Man muss sich an Guatemala erinnern, wenn die Bush-Regierung den Vorwurf, sie habe die Bevölkerung über angebliche "Massenvernichtungswaffen" im Irak belogen und damit einen illegalen Krieg begründet, mit dem Hinweis auf die Entdeckung von Massengräbern im Irak beantwortet.

So hat die nationale Sicherheitsberaterin Condoleezza Rice vor kurzem die Öffentlichkeit ermahnt, "die Massengräber nicht aus dem Blick zu verlieren, die dort gefunden wurden und die Zeugnis über den Charakter des Regimes ablegen".

Ein weiterer Verteidiger von Bushs Krieg, der republikanische Senator John McCain, erklärte gegenüber ABC News: "Am Tag als ich die geöffneten Massengräber sah, war dies ein klares Zeugnis der Brutalität und Repression dieses Regimes. An diesem Tag wurde, so glaube ich, unsere Befreiung des Irak vollkommen gerechtfertigt."

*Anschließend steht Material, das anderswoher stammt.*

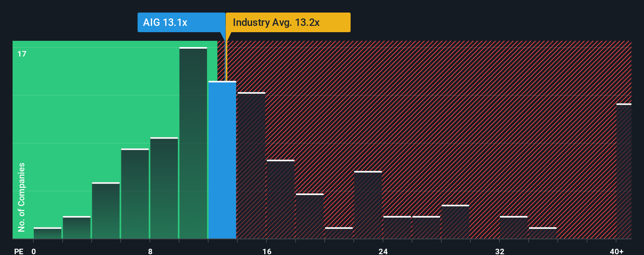Click the '32' x-axis tick label
The height and width of the screenshot is (255, 644).
[x=499, y=251]
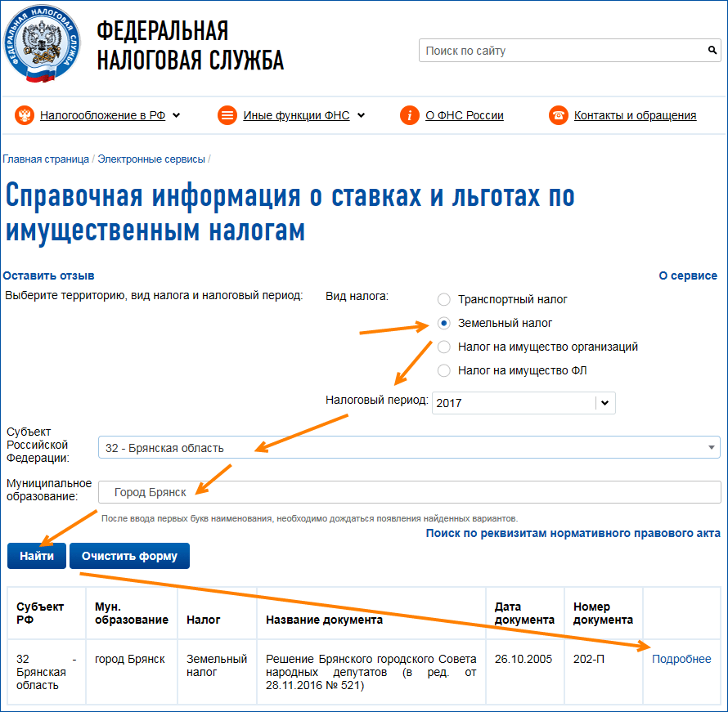Viewport: 728px width, 712px height.
Task: Click the orange phone icon beside Контакты и обращения
Action: point(559,115)
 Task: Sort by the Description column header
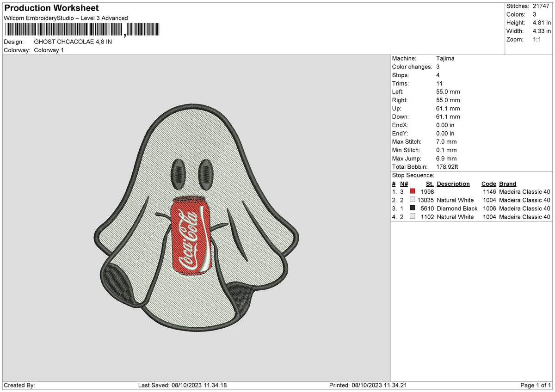(453, 184)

Dieses Argument wurde im April vom verachtungswürdigen Kolumnisten Thomas Friedman in der New York Times in einer Kolumne mit dem Titel "Die Bedeutung eines Schädels" besonders plump vorgebracht. Die Kolumne bezog sich auf einen Schädel, der aus einem geöffneten Massengrab im Irak stammt und auf der Titelseite der Times abgebildet war.

"Was mich betrifft, müssen wir keine Massenvernichtungswaffen finden, um den Krieg zu rechtfertigen", schrieb Friedman. "Dieser Schädel und die Tausende, die noch ausgegraben werden, sind für mich genug. Herr Bush schuldet der Welt keinerlei Erklärung für fehlende chemische Waffen.... Wenn kümmert es, ob wir nun ein paar vergrabene Fässer mit Gift finden? Haben sie wirklich mehr moralisches Gewicht als jene vergrabenen Schädel? Auf keinen Fall."

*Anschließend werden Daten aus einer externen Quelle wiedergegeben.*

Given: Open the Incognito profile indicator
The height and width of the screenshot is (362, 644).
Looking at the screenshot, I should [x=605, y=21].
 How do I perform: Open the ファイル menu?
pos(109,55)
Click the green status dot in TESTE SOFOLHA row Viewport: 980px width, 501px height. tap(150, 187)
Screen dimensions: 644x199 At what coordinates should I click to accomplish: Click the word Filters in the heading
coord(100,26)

Das Argument ist so heuchlerisch wie betrügerisch. Die Behauptungen der Bush-Regierung und ihrer Verteidiger, dass die irakischen Gräber die amerikanische Militärbesatzung rechtfertigten, werden ganz offensichtlich vom irakischen Volk nicht geteilt. Im überwiegend schiitischen Süden, wo viele Massengräber geöffnet wurden, muss man davon ausgehen, dass die entdeckten Gebeine nicht nur die Opfer von Saddam Husseins Regime, sondern auch Opfer amerikanischer Politik sind.

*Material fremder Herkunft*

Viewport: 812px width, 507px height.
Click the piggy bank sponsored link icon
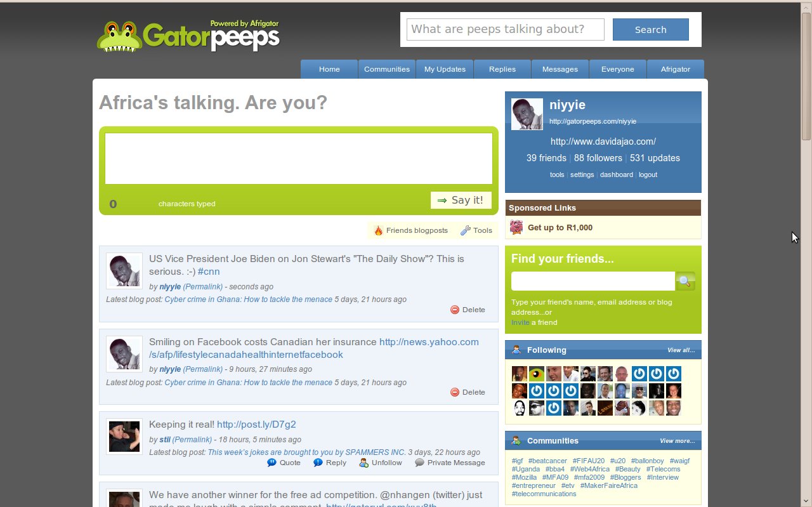pyautogui.click(x=516, y=227)
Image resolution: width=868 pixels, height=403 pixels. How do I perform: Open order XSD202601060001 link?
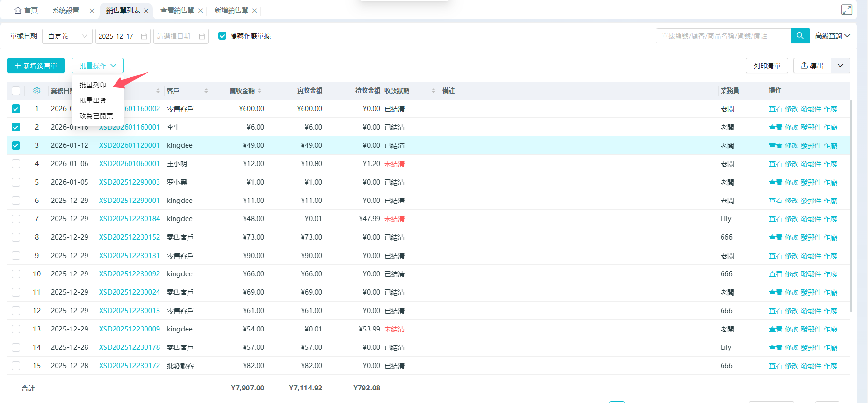click(129, 164)
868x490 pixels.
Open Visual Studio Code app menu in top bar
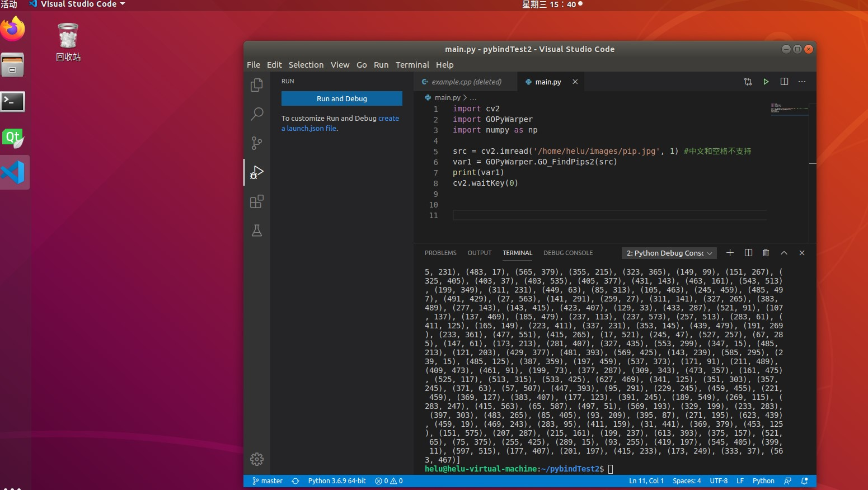78,4
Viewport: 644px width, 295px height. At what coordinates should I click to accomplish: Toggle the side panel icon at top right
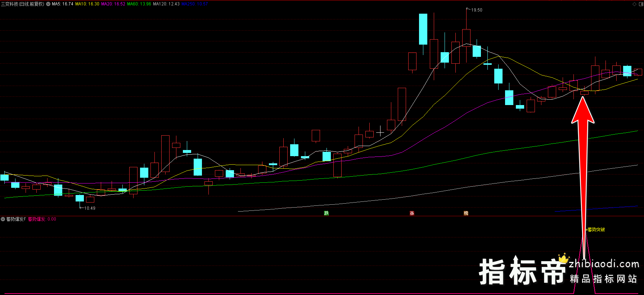point(640,4)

Zum Ende des ersten Kriegs am Persischen Golf von 1991 rief George Bush Senior das irakische Volk auf, gegen Saddam Hussein aufzustehen. Als die schiitische Bevölkerung, unterstützt von den Kurden im Norden, genau das tat, geriet die Bush-Regierung in Panik. Sie hatte auf einen Putsch von Husseins Militär spekuliert, der jedoch nicht stattfand.

Aus Angst vor einer Revolution, die auf die ganze schiitische Bevölkerung in der Golfregion hätte übergreifen können, ließ Washington das Regime in Bagdad verstehen, dass eine Unterdrückung der Revolte von Amerika stillschweigend toleriert würde. Das Wall Street Journal - eine Zeitung, die mit beiden Bush-Regierungen sympathisiert - berichtete damals: "Es musste eine Entscheidung fallen, um Saddam zu erlauben, die Rebellion zu unterdrücken... je schneller desto besser. Nachdem die Regierung einmal zum Schluss gekommen war, dass sie einen Sieg der Revolte im Irak nicht wünschte, blieb sie auch dabei, als das Blutbad weiterging..."

Außerdem war die Baath-Regierung selbst durch einen CIA-gestützten Putsch an die Macht gelangt. Währen des größten Teils seiner Karriere besaß das Regime von Saddam Hussein das Vertrauen Washingtons, das nicht nur seinen katastrophalen Krieg gegen den Iran, sondern auch die fortgesetzte Unterdrückung der schiitischen Minderheit im Süden und der kurdischen im Norden unterstützte.

Worin besteht also die "Bedeutung eines Schädels", der im Irak ausgegraben wird? Wie die Iraker wissen, verhält es sich damit wesentlich komplizierter, als die eigennützige Propaganda von Rice, McCain und Friedman glauben machen möchte.

Und wie steht es um die "Bedeutung" oder das "moralische Gewicht" eines Schädels, der aus der Erde Guatemalas gebuddelt wird? Was sagt er uns über die Behauptung, die US-Außenpolitik bezwecke die Befreiung von Unterdrückung und den Sturz von Tyrannen auf der ganzen Welt?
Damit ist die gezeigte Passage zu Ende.